The concept of standby generators has fascinated me ever since and that is why over the past few months I have been researching and writing article after article on the topic. In today’s article we are going to take a look at exactly how much these generators cost. What can you expect when purchasing? How much does install cost? Let’s take a look.
How Much do They Cost?
Let me first state that standby generators are NOT cheap. If you wish to purchase one for your home then you better plan on staying in your home for at least a few more years. While purchasing and installing a standby system can raise your home’s value it will ONLY raise it by about fifty percent of the money you spend on the system. SO, if you spend ten-thousand dollars then your home’s value will only increase by five-thousand dollars. If you do plan on purchasing one just be aware that you should stick around for a few more years so that you can enjoy the system.

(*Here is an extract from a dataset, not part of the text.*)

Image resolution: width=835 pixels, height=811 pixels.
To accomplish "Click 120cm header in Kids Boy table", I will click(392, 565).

To answer your question folks a typical standby generator can cost between four-thousand dollars to ten-thousand dollars. It all depends on exactly what size of standby system you need for your home or business. Standby systems are measured in kilowatts. The higher the number the more power that will be generated by your generator and the more expensive it will be. In order to determine exactly what size generator your home needs you will need to tally up the wattage of all of your appliances and electronics. If you cannot find the wattage of an appliance or electronic then you can take the amperage that it uses and multiply it by the volts. (If the appliance uses the standard plug-in at your home it uses one-hundred and ten volts.)
Once you have added up all of your wattage it is recommended to add another thirty percent to that number. This will give you some buffer room in case you forgot something or plan to add an additional appliance down the road. Standby systems can come in a variety of sizes but in most cases you will units start at around seven-and a half kilowatts and go all the way up to forty kilowatts. A standard twenty-five hundred square foot home can typically get by on a twenty-two and a half kilowatt system. But again, I am going to defer to your own sizing calculations to determine your generator’s size.

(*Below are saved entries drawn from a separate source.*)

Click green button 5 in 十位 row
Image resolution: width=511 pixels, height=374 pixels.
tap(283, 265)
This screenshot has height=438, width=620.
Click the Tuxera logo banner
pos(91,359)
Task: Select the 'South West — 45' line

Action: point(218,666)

You should also understand that even though you have the size of generator that you need figured out the price can still vary significantly depending on brands and features. As an example, the twenty-two and a half kilowatt systems can range from four-thousand dollars all the way up to ten-thousand dollars. This is going to be a matter of preference. Research each brand and also research the additional features. Are they worth the extra cash, or are you ok with a standard system? I am personally a big fan of the Generac brand.

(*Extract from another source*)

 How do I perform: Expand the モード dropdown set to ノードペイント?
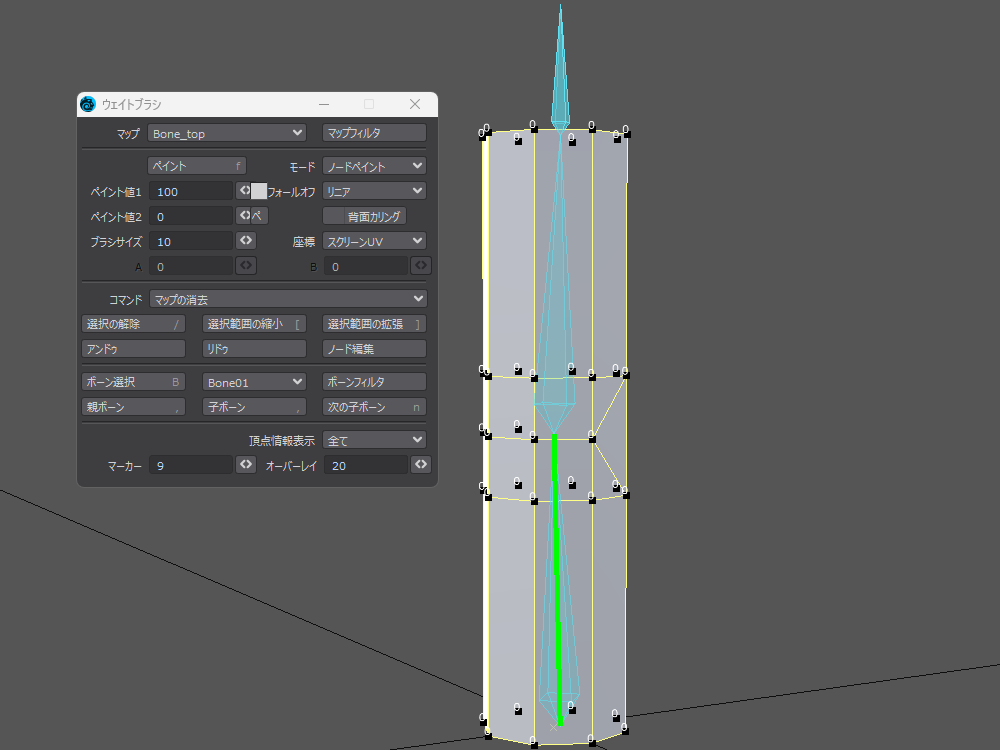374,166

The last big thing to mention here when it comes to pricing your standby system is installation costs. A lot of folks do not think of this but it is a real expense that can be just as expensive as the standby generator itself. This is why it is so important to budget the installation cost before purchasing a standby system. There is a lot that goes into installing one of these systems. You will need the help of an electrician to hook the unit to your home, a plumber or other professional to setup the fuel lines from your generator to your gas or propane line, and in some cases a county or city representative to come out to ensure the standby generator is compliant with code. These installs can be costly.
So, when you factor in the cost of the generator and the install you could be looking at a total purchase price ranging from eight-thousand dollars all the way to eighteen or twenty-thousand dollars. It truly depends on your sizing needs as well as the brands and features you wish to invest in. To a lot of folks these amounts may simply be too much… especially if you only experience power loss a few times a year.
There is another option out there though. If you wish to save a ton of money and do some manual work there are portable generators. Portable systems are what you typically see at camping sites or RV parks. They are a portable system that can generate power wherever you need it. The downside of these systems it that they are all manual. When I say that I mean that when the power does go out you have to roll out the generator from storage, fill it up with fuel, and then manually connect the appliances you want to power via extension cord.
As you can imagine this will require a lot of work to get setup each and every time that your power goes out. The bright side is that you can save thousands by opting for a portable system. Looking at some of the models on Amazon.com we can see that the cost on a larger portable system will be right around one-thousand dollars. Now this unit may not power your entire home but it will provide you enough power to run your refrigerator, freezer, and other electronics.
Ultimately though folks, the choice is yours. Do you want to spend the money and invest in a standby system and save yourself time each time your power goes out? Or, do you want to save thousands and invest the time it takes to setup a portable system each time? Time or money?